The Human Cost of Twitter’s Censorship

Thomas Fazi

The Human Cost of Twitter’s Censorship

Think what you want of Elon Musk: There is no denying the historical importance of his decision to shine a light on the innermost workings of Twitter. The so-called Twitter Files have revealed the Federal Bureau of Investigation’s efforts to suppress and discredit the Hunter Biden laptop story, potentially influencing the outcome of the 2020 presidential election; the existence of hidden blacklists of Twitter users; the widespread use of “shadowbanning”; and the way executives rewrote the platform’s policies on the fly to accommodate political bias and pressure.

Now add the Covid element.

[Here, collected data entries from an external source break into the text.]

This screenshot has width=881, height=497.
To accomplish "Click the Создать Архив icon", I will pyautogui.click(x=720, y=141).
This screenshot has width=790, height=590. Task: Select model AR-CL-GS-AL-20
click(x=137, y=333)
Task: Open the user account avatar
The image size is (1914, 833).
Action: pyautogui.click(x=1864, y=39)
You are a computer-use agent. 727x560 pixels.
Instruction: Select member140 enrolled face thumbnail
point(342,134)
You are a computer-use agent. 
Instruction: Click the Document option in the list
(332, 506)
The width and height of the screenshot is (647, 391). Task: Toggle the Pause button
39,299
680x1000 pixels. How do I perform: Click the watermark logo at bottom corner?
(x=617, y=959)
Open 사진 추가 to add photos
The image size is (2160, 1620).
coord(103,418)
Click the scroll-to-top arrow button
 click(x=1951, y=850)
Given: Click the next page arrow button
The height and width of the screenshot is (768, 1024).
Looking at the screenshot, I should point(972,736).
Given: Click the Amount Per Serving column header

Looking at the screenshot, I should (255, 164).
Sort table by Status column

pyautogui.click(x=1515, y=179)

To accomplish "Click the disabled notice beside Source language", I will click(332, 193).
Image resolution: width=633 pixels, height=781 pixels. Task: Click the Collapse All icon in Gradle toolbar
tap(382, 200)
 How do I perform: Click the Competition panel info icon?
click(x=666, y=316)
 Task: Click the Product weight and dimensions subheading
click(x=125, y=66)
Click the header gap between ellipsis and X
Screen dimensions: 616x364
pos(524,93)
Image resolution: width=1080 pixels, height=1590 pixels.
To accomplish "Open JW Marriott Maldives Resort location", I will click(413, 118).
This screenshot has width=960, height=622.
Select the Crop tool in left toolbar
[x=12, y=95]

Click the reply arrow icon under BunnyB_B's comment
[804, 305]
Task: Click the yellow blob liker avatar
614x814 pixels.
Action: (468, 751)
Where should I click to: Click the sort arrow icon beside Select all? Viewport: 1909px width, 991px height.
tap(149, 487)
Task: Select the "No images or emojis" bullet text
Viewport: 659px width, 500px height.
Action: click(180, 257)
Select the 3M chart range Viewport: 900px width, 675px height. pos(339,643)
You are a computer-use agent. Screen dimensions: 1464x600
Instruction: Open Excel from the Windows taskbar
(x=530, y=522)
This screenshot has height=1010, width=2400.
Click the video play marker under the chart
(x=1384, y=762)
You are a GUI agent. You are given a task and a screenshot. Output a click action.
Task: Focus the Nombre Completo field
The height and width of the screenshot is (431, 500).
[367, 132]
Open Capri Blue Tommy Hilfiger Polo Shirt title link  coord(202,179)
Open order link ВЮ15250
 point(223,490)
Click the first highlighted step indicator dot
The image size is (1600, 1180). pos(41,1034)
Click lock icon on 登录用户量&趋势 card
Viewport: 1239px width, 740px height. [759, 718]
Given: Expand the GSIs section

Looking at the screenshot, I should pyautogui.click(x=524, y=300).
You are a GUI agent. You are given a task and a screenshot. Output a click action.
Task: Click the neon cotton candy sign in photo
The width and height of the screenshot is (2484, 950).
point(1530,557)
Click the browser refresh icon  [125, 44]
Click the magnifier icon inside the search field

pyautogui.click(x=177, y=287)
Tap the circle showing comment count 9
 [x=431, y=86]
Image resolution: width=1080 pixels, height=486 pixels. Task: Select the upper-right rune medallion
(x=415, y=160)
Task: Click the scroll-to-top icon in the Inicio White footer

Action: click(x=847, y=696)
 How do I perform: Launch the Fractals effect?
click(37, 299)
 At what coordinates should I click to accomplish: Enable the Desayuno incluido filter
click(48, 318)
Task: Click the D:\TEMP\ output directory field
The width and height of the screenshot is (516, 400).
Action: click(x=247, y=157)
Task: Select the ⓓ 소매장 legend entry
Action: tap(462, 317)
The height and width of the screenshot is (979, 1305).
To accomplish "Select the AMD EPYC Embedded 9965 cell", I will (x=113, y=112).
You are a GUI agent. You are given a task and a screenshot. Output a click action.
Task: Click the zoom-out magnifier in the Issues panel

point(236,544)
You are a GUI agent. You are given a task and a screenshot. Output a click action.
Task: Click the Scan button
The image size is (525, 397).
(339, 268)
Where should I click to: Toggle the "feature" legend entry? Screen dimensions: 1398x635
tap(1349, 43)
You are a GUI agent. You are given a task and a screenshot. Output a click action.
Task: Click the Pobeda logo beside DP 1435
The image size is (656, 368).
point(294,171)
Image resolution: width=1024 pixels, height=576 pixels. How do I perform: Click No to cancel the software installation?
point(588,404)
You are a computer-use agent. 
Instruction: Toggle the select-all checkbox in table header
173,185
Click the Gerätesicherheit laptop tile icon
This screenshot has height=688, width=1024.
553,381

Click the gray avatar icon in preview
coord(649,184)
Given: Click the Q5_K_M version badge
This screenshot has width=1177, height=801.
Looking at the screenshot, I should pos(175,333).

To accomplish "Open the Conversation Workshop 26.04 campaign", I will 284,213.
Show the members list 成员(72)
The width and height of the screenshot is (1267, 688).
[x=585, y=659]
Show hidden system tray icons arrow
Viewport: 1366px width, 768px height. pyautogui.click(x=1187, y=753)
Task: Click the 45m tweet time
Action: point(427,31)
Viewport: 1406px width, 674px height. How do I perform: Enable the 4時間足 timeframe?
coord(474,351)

On Monday, US journalist David Zweig—one of the few progressive reporters to criticize the West’s Covid response—revealed that he had been asked to examine what the Twitter archives had to say about the “content-moderation policies” employed by the company throughout the pandemic.

His findings confirm what various leaks, Freedom of Information Act requests, and ongoing lawsuits had already begun to disclose. “The United States government pressured Twitter to elevate certain content and suppress other content about Covid-19 and the pandemic,” says Zweig, who claims he viewed internal email showing “that both the Trump and Biden administrations directly pressed Twitter executives to moderate the platform’s content according to their wishes.”

At the outset of the pandemic, the Trump administration was apparently very concerned about panic buying and sought “help from the tech companies to combat misinformation,” according to emails sent by Twitter employees in the wake of meetings with the White House. The meetings were also attended by senior staffers from Google, Facebook, Microsoft, and others.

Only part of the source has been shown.